Marjorie Dufton was an aviation pioneer and an inspiration to many. Photo Credit: The Dufton Family
by Emily Carney
Forever is composed of nows. – Emily Dickinson
I knew of Marjorie Dufton’s story well before her passing, years before the Ascension Flight. She was a titan among the early women aviators. Born on February 28, 1928, she earned her pilot’s license as a teenager, and her skill led to her becoming the youngest flight instructor in the United States. She competed in the Powder Puff Derby, a transcontinental, all-women’s air race inaugurated in 1947. She and her husband Ted, both flight instructors, moved to Arizona, where they established a successful crop-dusting business and had a son, Michael. During that time, the United States’ human spaceflight program began. The newly created NASA had recently selected seven men to its astronaut corps for its Mercury program, a one-person spacecraft that would eventually test America’s capabilities in low Earth orbit.

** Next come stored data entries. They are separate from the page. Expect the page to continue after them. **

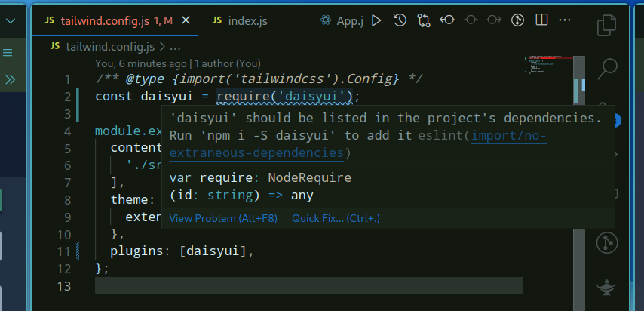Open Search magnifier in activity bar
The width and height of the screenshot is (644, 311).
tap(607, 69)
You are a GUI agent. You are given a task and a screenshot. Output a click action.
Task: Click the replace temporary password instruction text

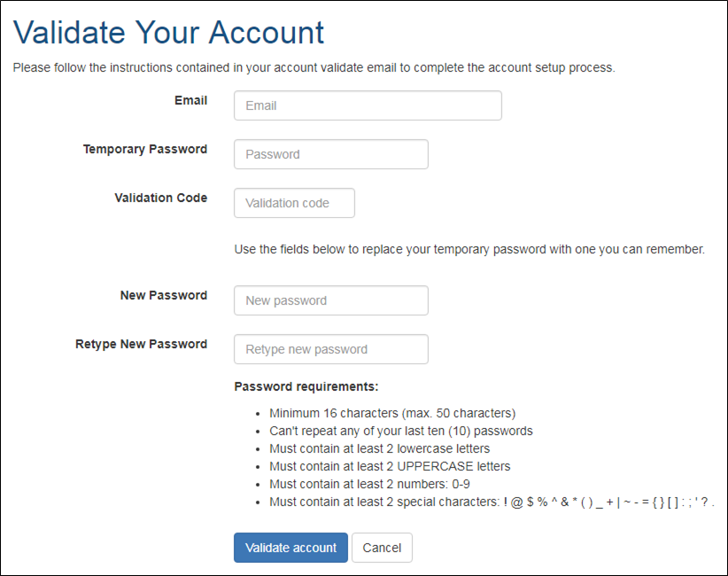(x=469, y=249)
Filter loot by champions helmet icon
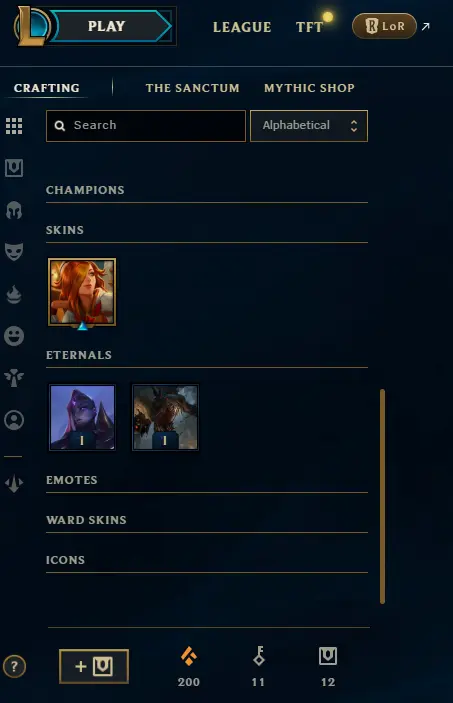 click(14, 210)
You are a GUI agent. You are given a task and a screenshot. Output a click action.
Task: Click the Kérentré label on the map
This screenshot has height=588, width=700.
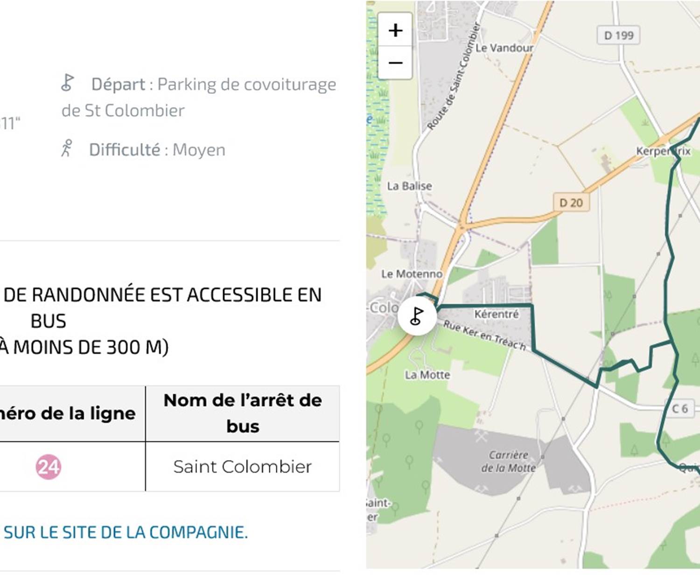497,314
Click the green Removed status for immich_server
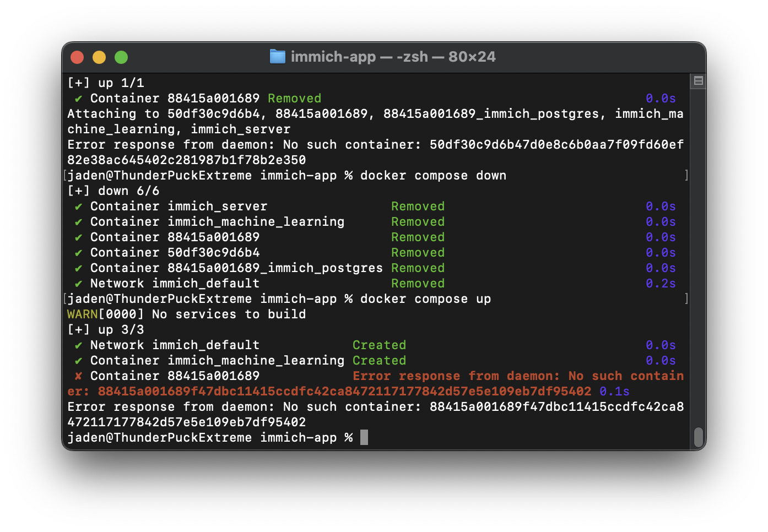The height and width of the screenshot is (532, 768). point(418,206)
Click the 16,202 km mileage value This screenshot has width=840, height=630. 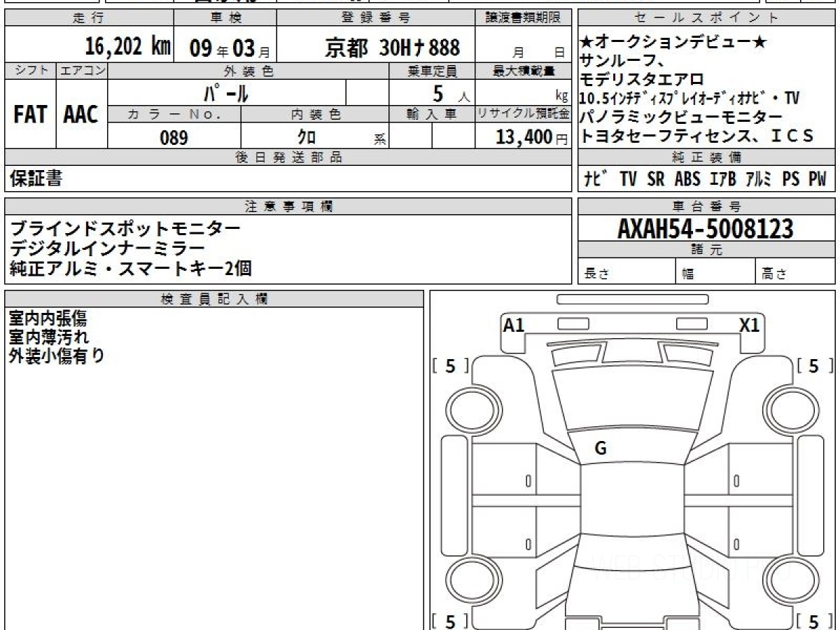pos(127,47)
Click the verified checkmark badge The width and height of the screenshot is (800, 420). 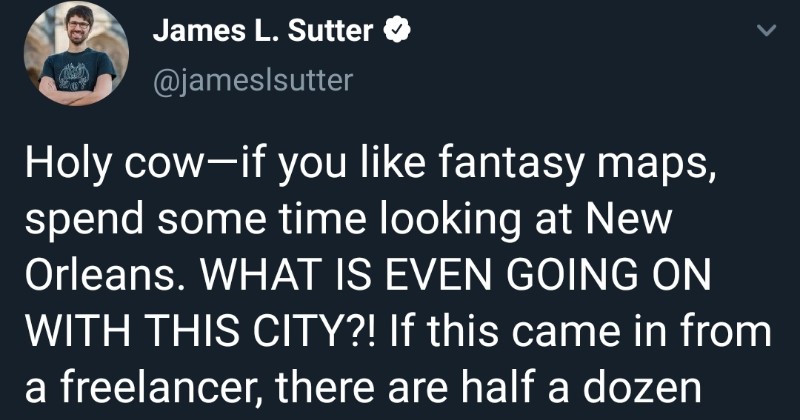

However, NASA excluded women from its astronaut program, citing women pilots’ lack of jet aircraft and test piloting experience (even though several women pilots had spent hours flying jets). Determined to prove that women were intellectually and physically capable of flying in space, Dr. Randolph Lovelace – who ran the clinic that gave the male Mercury astronauts examinations – began testing women pilots. Thirteen of those women passed these tests and earned the nickname the “Mercury 13.” Jacqueline Cochran, the blonde, glamorous Florida firecracker who became the first woman to break the sound barrier in 1953, also supported what became known as the Woman in Space Program.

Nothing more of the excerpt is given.